= DOCUMENT SECTION =
My husband and I rode RAGBRAI in 2011 and 2012. This year we celebrated our 20-year wedding anniversary, and I surprised him with a Co-Motion Periscope Torpedo tandem bike. She is a beauty!
We plan to ride RAGBRAI this year on the tandem. We probably won’t be able to get a group ride in on the tandem before RAGBRAI. We can’t turn quite as tight, can’t ride quite as slowly when the crowd calls for extra slow speeds, go downhill much more quickly, and can’t stop quite as fast as a single bike. Would love advice on how to have the best time and ride safely from any experienced tandem riders out there.
So excited for this year’s ride! Can’t wait! Thanks in advance for any tips.
Been there done that in 2006. We rode every day and every mile except for that nasty little hill out of Colfax aka “Mount Colfax”. That little hill got too crowded and I could hear chains coming off chainrings and I could see bikes weaving back and forth with people bailing out in the middle of the road. We bailed out. Just stay to the right when things slow down if you are not a super strong team and you will be fine. Congrats on the CoMotion Periscope, that is a great bike and will accommodate even the smallest stoker on the back including those grandchildren when they are ready. Make one thing clear…when the stoker is happy then the team is happy.
Congratulations on the Co-Motion. My wife and I ride the same model. I have ridden RAGBRAI twice but not on the tandem. I have, howver, ridden 5 other cross-state group tours on the tandem with my wife. Here are a couple of thoughts:
– Get as much experience on it as possible. It takes time to get used to riding.
– I assume you have disk brakes. If so, braking should be less of an issue but you do need to still plan for stopping the mass of the tandem.

= TO BE DONE =
(1) Please sum up the RAGBRAI tandem discussion in two sentences.
(2) In the RAGBRAI tandem discussion, which hill made the first responder's team bail out?
The material after this point has nothing to do with the RAGBRAI tandem discussion.

= DATASET EXCERPT =
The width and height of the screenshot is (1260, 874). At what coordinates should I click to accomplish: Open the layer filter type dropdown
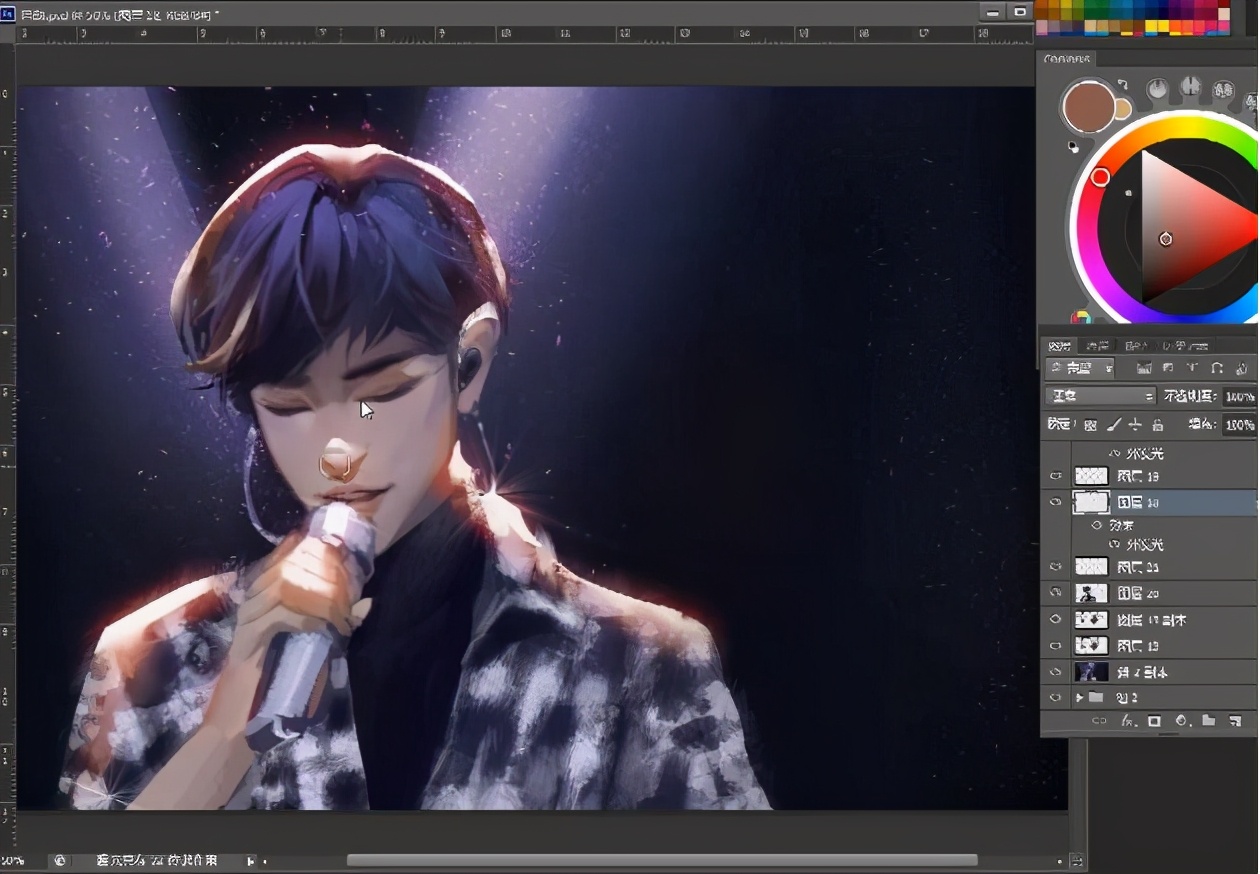1080,369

= ANSWERS PER TASK =
(1) A couple who rode RAGBRAI in 2011 and 2012 plan to ride it this year on a new Co-Motion Periscope Torpedo tandem and ask experienced tandem riders how to ride safely and enjoy it. Replies advise staying to the right when things slow down, getting as much experience on the tandem as possible, and planning for stopping the tandem's mass even with disk brakes.

(2) The hill out of Colfax, known as "Mount Colfax."